Remember our bee adventures last spring? Interesting week, right? We had not one, but TWO swarms of bees in our back yard! We learned a lot from talking with our neighbors and watching them capture the swarms.

Who’d have thought you could just knock a whole swarm of bees into a box? Certainly not me! It was the coolest thing we’ve seen in a long time.

We have also definitely reaped the rewards from having neighbors with bee hives living right behind us. Bumper crops of strawberries AND raspberries. Gallons of them.



And if you know me, you know I am not a gardener but I LOVE my berries.
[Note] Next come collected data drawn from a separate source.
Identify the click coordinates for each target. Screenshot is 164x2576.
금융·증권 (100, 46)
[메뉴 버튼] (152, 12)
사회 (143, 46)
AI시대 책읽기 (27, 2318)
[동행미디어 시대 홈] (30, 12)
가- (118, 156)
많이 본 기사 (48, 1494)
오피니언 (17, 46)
True, I have been a wanna-be gardener, but never an actual gardener. It probably helps if you don’t mind going outside to pull weeds when it’s 90* outside.

That would not be me.


As my strawberry bed can attest, I only do it twice a year: At the beginning and after the end of the berry season.

Imagine my surprise and delight when our neighbor Nona and her two kids showed up at my door Sunday night, in the midst of our CRAZY let’s-have-all-our-kids-and-grandkids-over family barbecue, with this…


The odd shape is due to several of us digging in and eating pieces of the honeycomb. There’s nothing quite like honey straight from the comb, although you have to spit the wax out, unless you really like eating wax. You never know. My husband ate it.

I’m still in awe that a BUG can MAKE something like this! God is so cool. Only He could create something so amazing.

The moral of this story is:  Be kind to your neighbors, and don’t kill their bees when they invade your yard. Bees are good!